Expected increase in insolvencies suggests a worsening global economy
In their latest joint annual state of the industry survey, members of the International Union of Credit and Investment Insurers (Berne Union) and the International Credit Insurance and Surety Association (ICISA) foresee growth in insured trade for 2019. This outlook is countered by a negative development in insolvencies for almost all regions, driven by macro-economic and political concerns.
Short-term trade credit insurance
The trade credit insurance members of the Berne Union and ICISA anticipate an increase in insured trade matched by an increase in insolvencies for 2019. Growth in insured trade is especially expected in Asia and Sub-Saharan Africa, while an increase in insolvencies is mainly expected in the MENA region and Asia. Several members have already observed a rise in the frequency and severity of claims.

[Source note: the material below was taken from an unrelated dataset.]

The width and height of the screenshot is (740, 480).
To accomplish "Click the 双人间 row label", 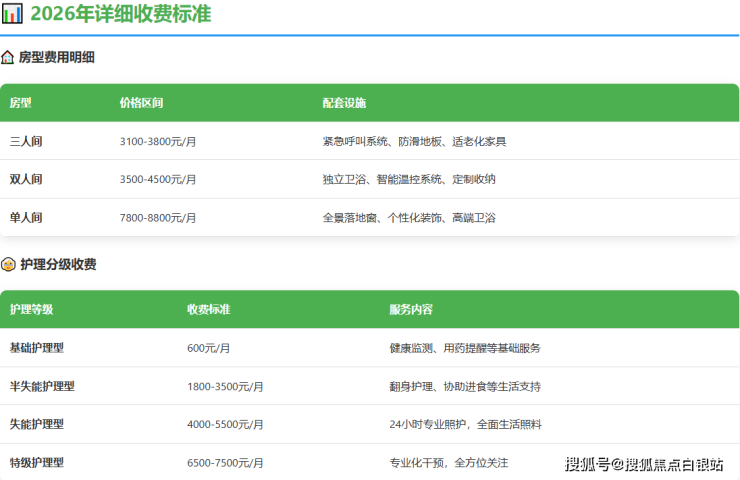I will click(x=26, y=180).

The respondents foresee a significant worsening of the risk environment, and the possibility of a recession coupled with higher expected levels of default. 85% of respondents think commercial risks are increasing and 75% of respondents think political risks are becoming more prevalent, driven by concerns about risks such as Brexit and trade wars. Automation and digitalisation of trade documentation are considered to be the greatest opportunities in the short term. Vinco David, secretary general of the Berne Union comments that “political risk is clearly back. This is not only due to the impact of armed conflict – such as in the MENA region, Ukraine and Venezuela, but also due to more recent trade conflicts, which put the careful balance of multilateralism at risk. With considerably higher custom tariffs, e.g. in the US or China, some exporters are faced with difficulties if they cannot relocate to other markets or adjust their global supply chains.”
Automobile & transportation manufacturing, and to a lesser degree construction are the sectors that are viewed as most likely to see a fall in underwritten volumes. A more positive outlook is given to product manufacturing and pharmaceutical & medical products. Electronics and pharmaceutical & medical products are considered most likely to see reductions in insolvencies. Construction and automobile & transportation manufacturing are considered likely to see a significant increase in insolvencies.

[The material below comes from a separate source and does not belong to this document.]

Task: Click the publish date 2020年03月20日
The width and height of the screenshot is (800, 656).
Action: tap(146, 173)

After many years of very soft market conditions, the markets in Asia and Europe are expected to move towards more neutral territory. “The forecast for the coming months is that price developments remain soft despite the clouds on the horizon. The current claims outlook is perceived not to be negative enough for a tipping point. Disruptive political developments in the world economy, such as Brexit and trade wars, might change this” comments Patrice Luscan, president of ICISA.
Medium and long-term export credits
Insurers of medium and long-term export credit, mainly for capital goods and infrastructure, also reported positive expectations for new business, against a background of increasing commercial and political risks.
They anticipate increases in new business through the course of this year, with over 90% expecting an overall increase in exposure by year end. Deal pipelines for developing markets in Sub-Saharan Africa and Asia stand out with the highest growth expectations, while Latin America may see an overall reduction in new commitments.
Renewable energy is the leading sector for expected growth of new business, with 60% of respondents expecting significant increase in demand, and a healthy supply of good projects. They cite strong demand, especially from Eastern Europe, as well as favourable policies directed at imports of renewable energy equipment in some countries. Continued demand for cover is also expected in traditional energy, transport, manufacturing and infrastructure, but here there is also an indication of possible claims on the horizon.
In contrast to this generally positive picture for the insurance of export finance, members reported significant concerns about trends impacting the underlying economic environment. The slowing global economy and fear of a possible recession top the list.
Despite this, insurers see opportunities to improve awareness and use of non-payment insurance with support from banking partners and through increasing collaboration between public and private insurers. Berne Union president Beatriz Reguero comments that “The business of export credit and investment insurers is especially sensitive to events in the global economy. Both a benign economic climate, as we have had over the last few years, and more difficult times, as we expect, can bring opportunities and challenges at the same time. Our role is to support exporters and investors to ensure that trade continues in all environments.”
The majority of ICISA’s surety members (80%) expect an increase in the demand for surety bonds in 2019, especially in Latin America and North America. While the outlook for claims in the Americas is relatively positive, the same cannot be said of Europe and Asia where claims are expected to pick up. Generally speaking, the rise in the demand for surety bonds is perceived to exceed the rise in claims, indicating a positive outlook for the surety market.
The surety markets in all regions are currently considered to be soft. Europe is expected to harden slightly, while especially Asia and to a lesser extent Latin America are expected to soften further.
Rob Nijhout, executive director of ICISA comments: “Demand for surety bonds will continue to grow in line with increased need for construction and spending on infrastructure projects. Recent failures of construction companies (e.g. Carillion) enhanced the awareness of the value of surety bonds, particularly in public works.”